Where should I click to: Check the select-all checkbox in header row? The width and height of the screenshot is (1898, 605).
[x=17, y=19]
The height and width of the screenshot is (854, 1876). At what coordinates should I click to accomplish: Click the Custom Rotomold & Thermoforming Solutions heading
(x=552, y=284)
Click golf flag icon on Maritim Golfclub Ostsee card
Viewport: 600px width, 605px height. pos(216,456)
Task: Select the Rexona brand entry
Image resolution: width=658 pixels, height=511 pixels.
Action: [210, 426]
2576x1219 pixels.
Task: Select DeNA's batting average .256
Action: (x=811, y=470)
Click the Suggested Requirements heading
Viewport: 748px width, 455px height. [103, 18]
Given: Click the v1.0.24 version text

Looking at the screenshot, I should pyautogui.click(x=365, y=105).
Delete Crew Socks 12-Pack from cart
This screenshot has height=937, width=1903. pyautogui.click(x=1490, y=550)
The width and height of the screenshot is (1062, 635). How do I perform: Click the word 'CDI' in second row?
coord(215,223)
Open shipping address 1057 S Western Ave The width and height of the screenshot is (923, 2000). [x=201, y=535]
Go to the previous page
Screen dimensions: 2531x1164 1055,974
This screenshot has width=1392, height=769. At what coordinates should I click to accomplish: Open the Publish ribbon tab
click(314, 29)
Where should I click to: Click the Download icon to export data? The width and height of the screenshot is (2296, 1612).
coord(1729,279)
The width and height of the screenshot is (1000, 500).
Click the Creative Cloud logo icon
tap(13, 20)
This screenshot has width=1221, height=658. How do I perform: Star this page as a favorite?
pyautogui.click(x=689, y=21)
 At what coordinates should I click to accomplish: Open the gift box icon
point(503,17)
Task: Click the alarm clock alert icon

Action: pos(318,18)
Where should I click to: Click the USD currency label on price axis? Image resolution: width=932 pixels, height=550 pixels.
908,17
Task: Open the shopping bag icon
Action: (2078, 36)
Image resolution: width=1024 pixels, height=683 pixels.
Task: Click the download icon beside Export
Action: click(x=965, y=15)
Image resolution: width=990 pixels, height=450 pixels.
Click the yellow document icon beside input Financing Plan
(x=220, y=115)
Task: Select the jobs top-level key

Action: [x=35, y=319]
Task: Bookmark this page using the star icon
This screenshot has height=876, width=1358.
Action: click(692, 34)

- What needs to be done
Reproduce the whole of the records exactly, so that no line differs from the source above.

- The completed task
Where should I click to: Check the select-all checkbox in header row? The width and height of the screenshot is (1898, 605).
[x=17, y=19]
The height and width of the screenshot is (854, 1876). At what coordinates should I click to accomplish: Click the Custom Rotomold & Thermoforming Solutions heading
(x=552, y=284)
Click golf flag icon on Maritim Golfclub Ostsee card
Viewport: 600px width, 605px height. pos(216,456)
Task: Select the Rexona brand entry
Image resolution: width=658 pixels, height=511 pixels.
Action: [210, 426]
2576x1219 pixels.
Task: Select DeNA's batting average .256
Action: (x=811, y=470)
Click the Suggested Requirements heading
Viewport: 748px width, 455px height. [103, 18]
Given: Click the v1.0.24 version text

Looking at the screenshot, I should pyautogui.click(x=365, y=105).
Delete Crew Socks 12-Pack from cart
This screenshot has height=937, width=1903. pyautogui.click(x=1490, y=550)
The width and height of the screenshot is (1062, 635). How do I perform: Click the word 'CDI' in second row?
coord(215,223)
Open shipping address 1057 S Western Ave The width and height of the screenshot is (923, 2000). [x=201, y=535]
Go to the previous page
Screen dimensions: 2531x1164 1055,974
This screenshot has width=1392, height=769. At what coordinates should I click to accomplish: Open the Publish ribbon tab
click(314, 29)
Where should I click to: Click the Download icon to export data? The width and height of the screenshot is (2296, 1612).
coord(1729,279)
The width and height of the screenshot is (1000, 500).
Click the Creative Cloud logo icon
tap(13, 20)
This screenshot has width=1221, height=658. How do I perform: Star this page as a favorite?
pyautogui.click(x=689, y=21)
 At what coordinates should I click to accomplish: Open the gift box icon
point(503,17)
Task: Click the alarm clock alert icon

Action: pos(318,18)
Where should I click to: Click the USD currency label on price axis? Image resolution: width=932 pixels, height=550 pixels.
908,17
Task: Open the shopping bag icon
Action: (2078, 36)
Image resolution: width=1024 pixels, height=683 pixels.
Task: Click the download icon beside Export
Action: click(x=965, y=15)
Image resolution: width=990 pixels, height=450 pixels.
Click the yellow document icon beside input Financing Plan
(x=220, y=115)
Task: Select the jobs top-level key

Action: [x=35, y=319]
Task: Bookmark this page using the star icon
This screenshot has height=876, width=1358.
Action: click(692, 34)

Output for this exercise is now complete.